Saturday, May 14, 2011

Has it really been a week?


Sorry I haven't updated you. I have been busy helping my daddy build a fence this week...LOL I had a really good week. My seizures are staying around 70 a day. We haven't noticed a huge increase since we weaned steriods. Hey we are still under 100. We were fighting 200 a one time. We are getting there. We stopped the banzel wean at 300 mg. We were trying to get down to 200 but my seizures increased when we lowered the dose to 200mg. We now know that 300mg is the dose I need to be on. We increased my lamictal yesterday. Of course I'm still not on enough of this to know if it is going to work. So far there has been no change, but we were expecting that. I started sneezing a lot today and my nose is running. I really hope I'm not getting sick again. Please pray that this cold will go away soon. We have an appointment with my neurologist on the 24 so I will let you know what they say. I'm leaving you a picture of me on my new wheels. I can go backwards really well. I can move forward, but I go really slow. This is going to be a great therapy toy for me. Thanks you Katie and Coye!! I love it!!!!

Monday, May 2, 2011

Home:)

We made it home from the hospital. I was so ready to leave. I kept saying bye bye bye most of the day. After the nurse took my IV out, I started clapping and laughing. My test results came back today. I do not have mono. Praise the Lord!!!! I do have adenovirus. Adenovirus effects the respiratory system. In adults its like a common cold but it can make babies very sick. The virus also caused me to get ear infections in both ears and a throat infection. They gave me antibiotics through IV today and then I got to come home. I'm much better today. I ate 3 meals today. I'm playing on the floor. It's amazing how much I perked up throughout the day. The doctors said it will take about a week for me to get all my strength back. Thanks for praying for me. I know your prayers helped me get better so quickly. Oh and just so you know. My seizures have been awful. They always get bad when I'm sick but they were so strong this time. They are also much better today. In fact when I woke up from my nap this afternoon, I didn't have any. So we are praying that I continue to get better and that my seizures continue to get better too!!

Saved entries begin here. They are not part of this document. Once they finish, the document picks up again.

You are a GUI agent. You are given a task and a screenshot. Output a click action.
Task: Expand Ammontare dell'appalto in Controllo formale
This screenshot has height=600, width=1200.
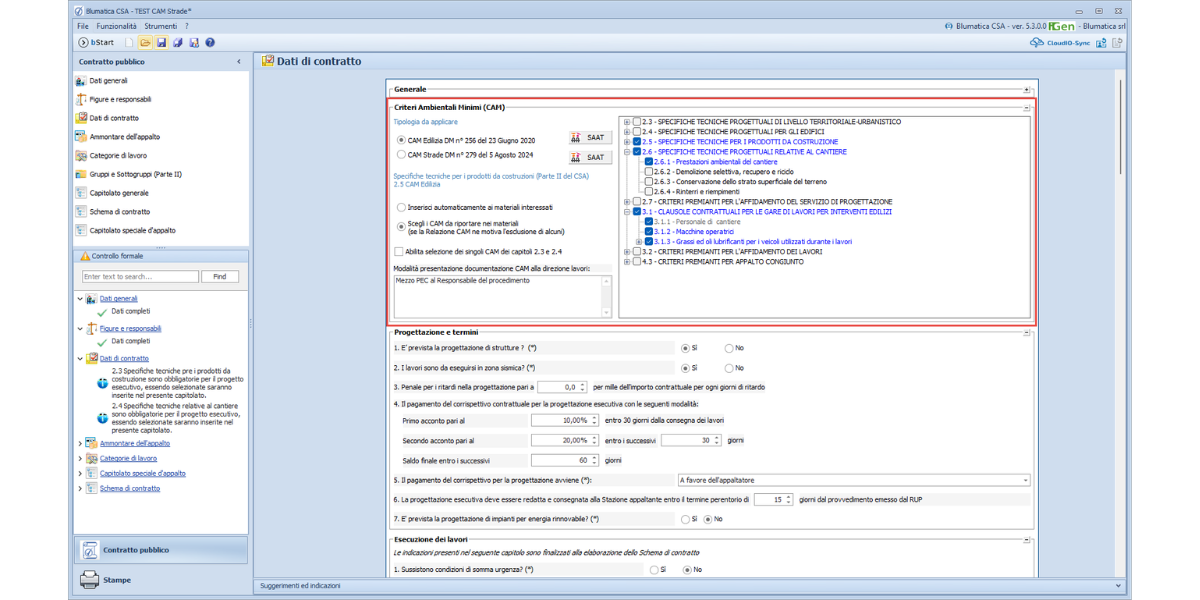[x=81, y=443]
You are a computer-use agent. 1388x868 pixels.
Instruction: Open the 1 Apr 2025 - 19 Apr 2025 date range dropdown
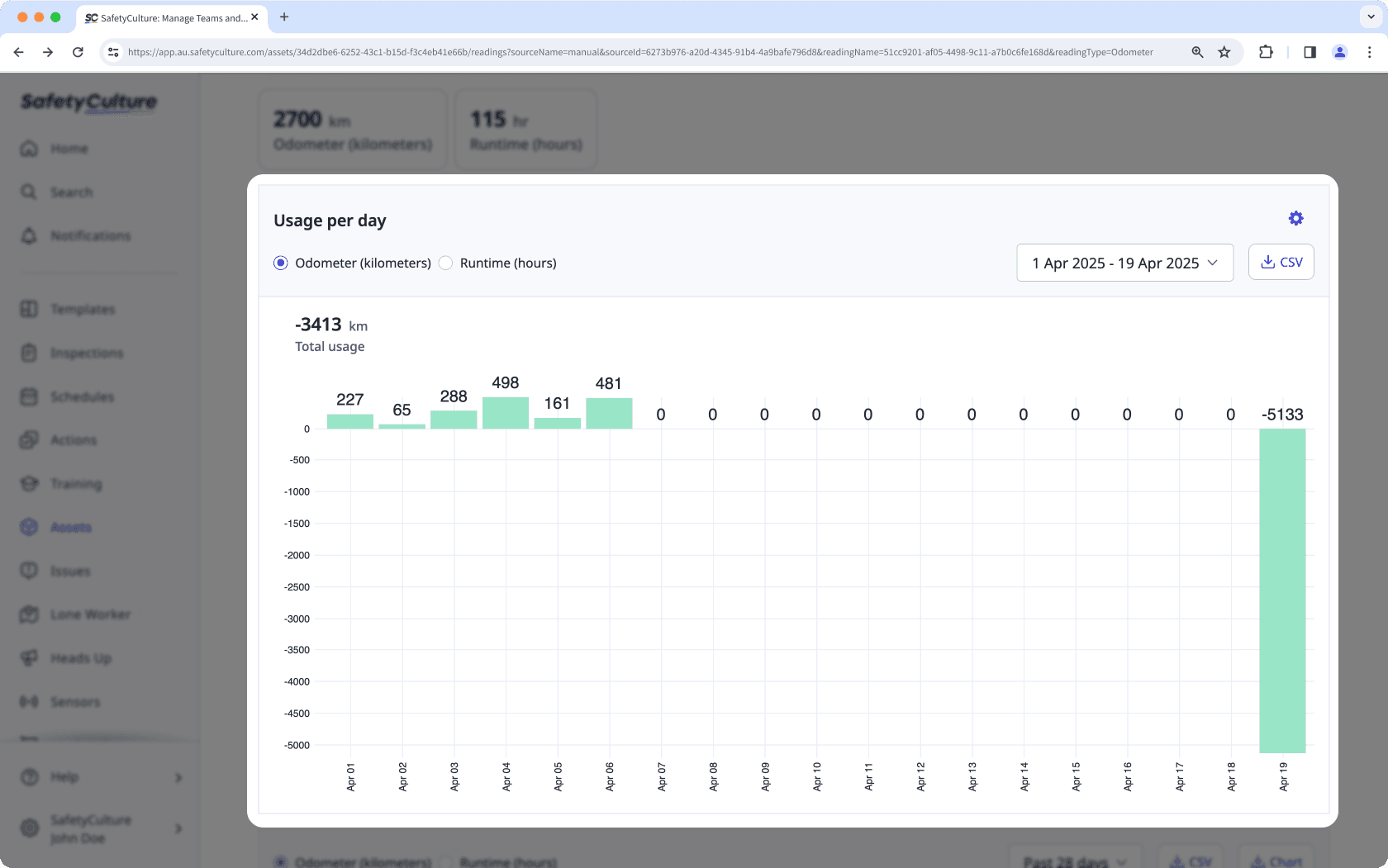pos(1124,263)
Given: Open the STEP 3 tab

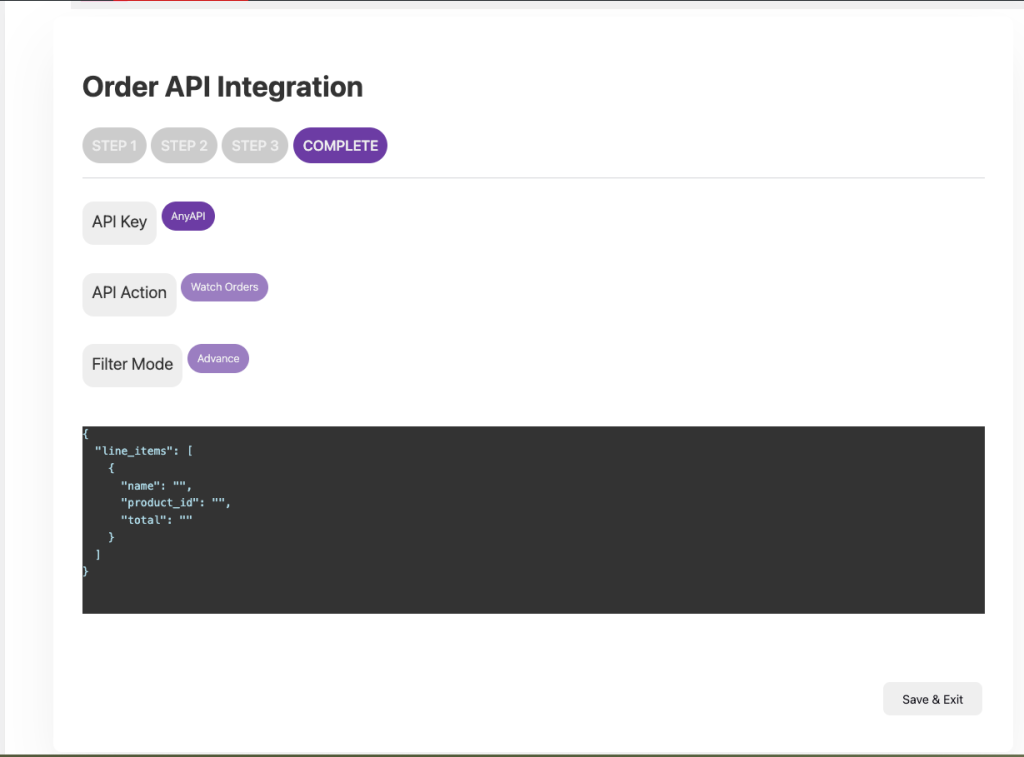Looking at the screenshot, I should [255, 146].
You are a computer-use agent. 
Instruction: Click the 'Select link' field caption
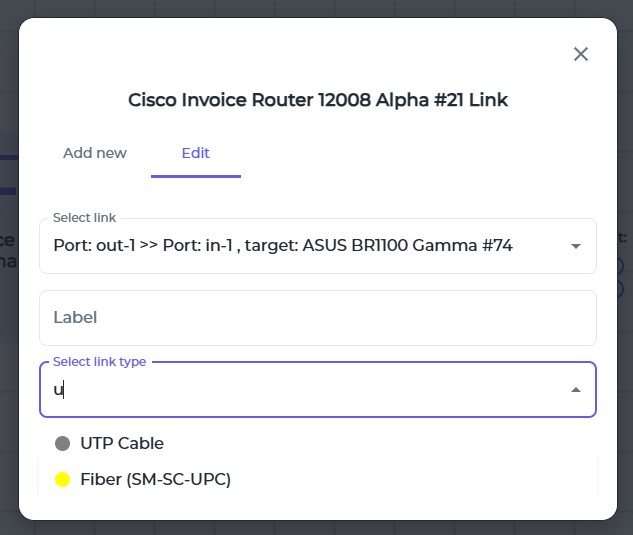(x=84, y=218)
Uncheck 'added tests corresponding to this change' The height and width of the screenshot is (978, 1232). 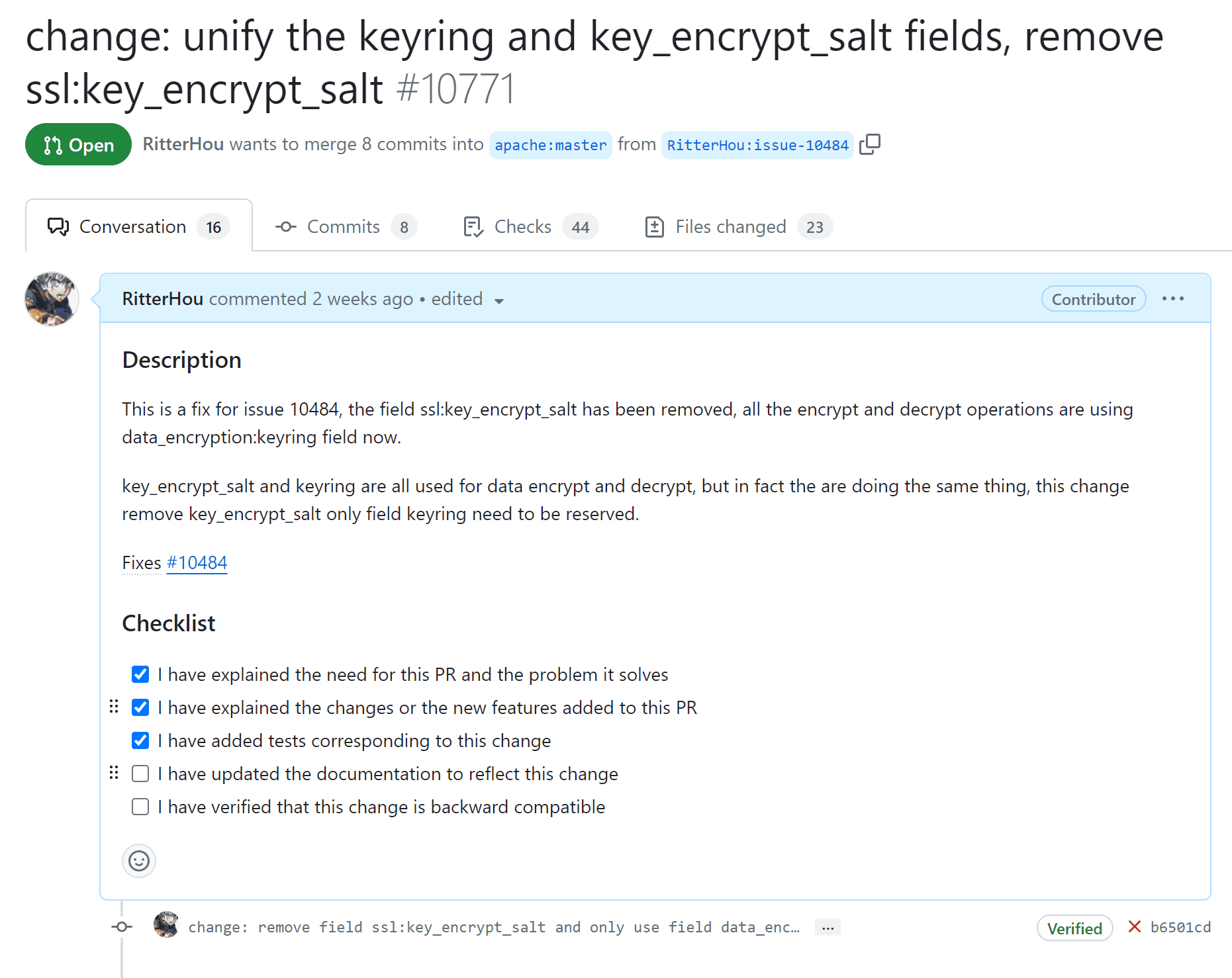point(140,740)
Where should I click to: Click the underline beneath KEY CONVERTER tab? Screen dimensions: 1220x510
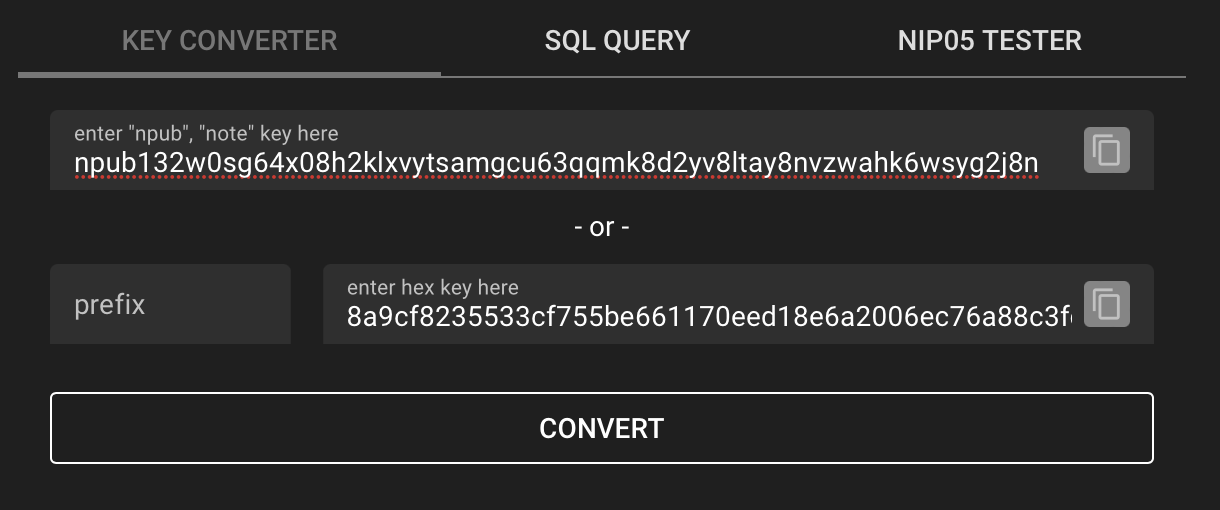[229, 73]
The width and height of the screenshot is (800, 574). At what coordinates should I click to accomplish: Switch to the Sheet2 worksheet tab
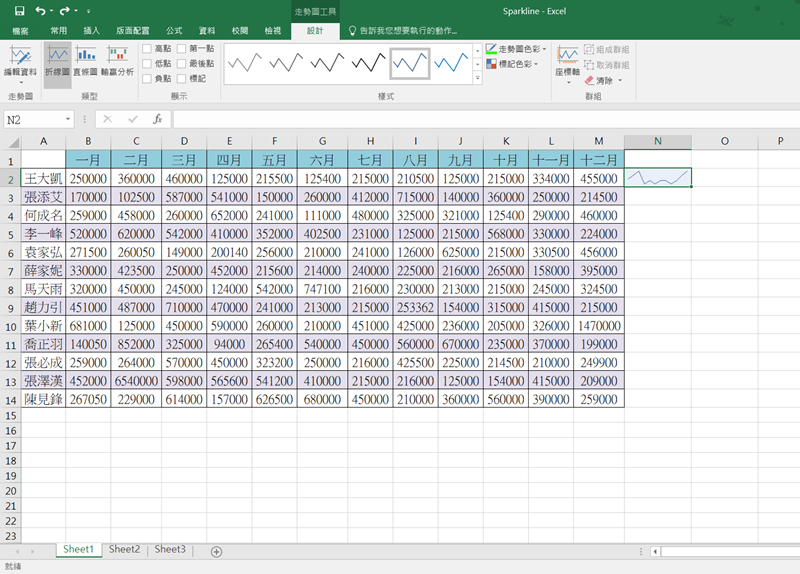click(x=124, y=549)
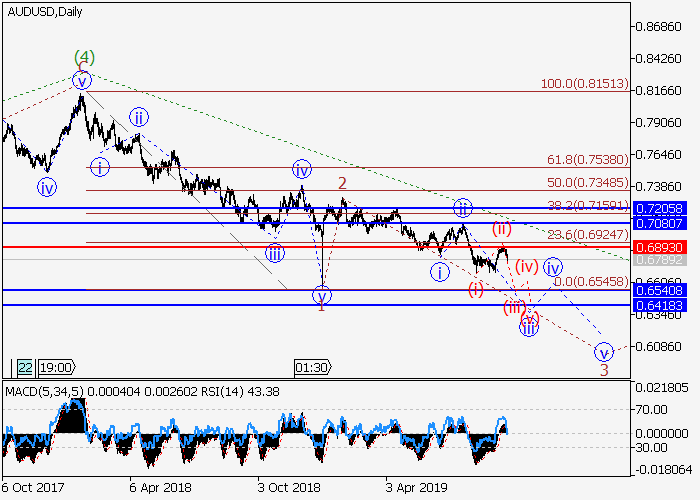Click the blue 0.64183 price tag
700x500 pixels.
coord(657,305)
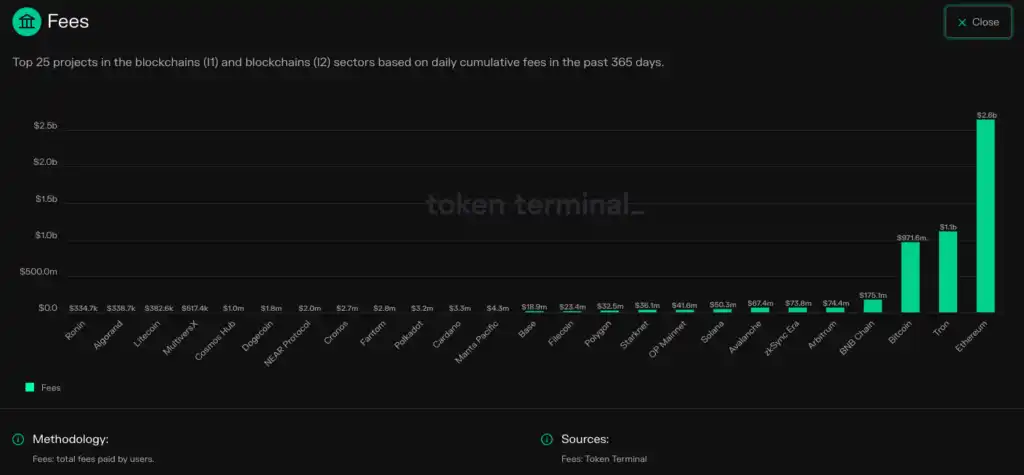Select the Tron bar in chart
Image resolution: width=1024 pixels, height=475 pixels.
[948, 272]
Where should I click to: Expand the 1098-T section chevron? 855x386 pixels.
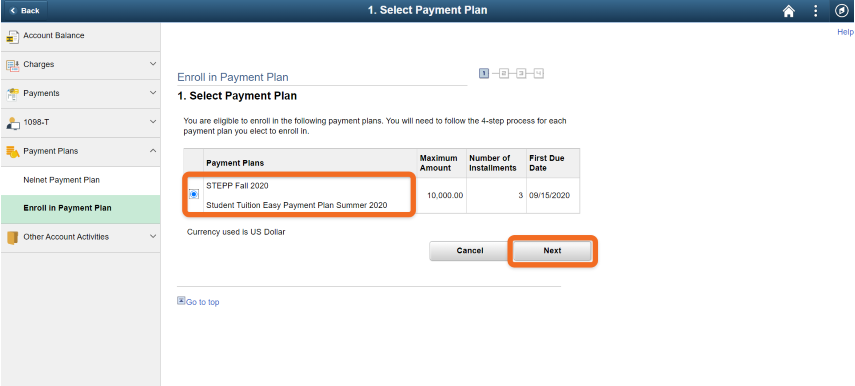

Here is a little note from my mommy.
If you get a chance, listen to the new song on this page. The title is Blessings by Laura Story. It's a great song about the trials in this life and how they just may be our blessings in disguise. I can't tell you how much of a blessing Jadon has been to me and my family. He has taught us so much about just what is important in this life. I'm so glad that I'm able to share this little miracle that God has sent us with you all. Thank you all so much for praying for him and my family. God is truly blessing my family through this difficult time in our life. We can't wait to see what He is going to continue to do in Jadon's life :)

Sunday, May 1, 2011

Hospital Update

I'm sad to say that I have been admitted to the hospital. We are at St. Tammany in the peds unit. I got really sick Saturday morning. My mommy called my pediatrician. She sent us to lake after hours. They said my ears and throat were clear and they ruled it a virus. They said if I didn't get any better to go to the ER. I continued to get worse throughout the day. We talked to the pediatrician again and she said to go to the ER. The main reason she wanted us to go was because of the side effects of the lamictal and dehydration. We got to the ER around 530 pm and I didn't get to my room until 12 am. It was a very long night. They tested me for flu, strep, and did a CBC. Everything came back negative. They said that it's not anything to do with the lamictal. My blood work showed that my white blood count is up. Right now they are giving me IV fluids since I'm not eating or drinking. I was dehydrated when we got here last night. The doctor came in this morning and said my throat was full of pus. How lake after hours missed that and the ER doctor is beyond me. They retested me for strep and it came back negative. They are now testing me for mono and adenovirus. We will not know any of these results until tomorrow. I will be staying another night. Please pray that I get better soon!!!!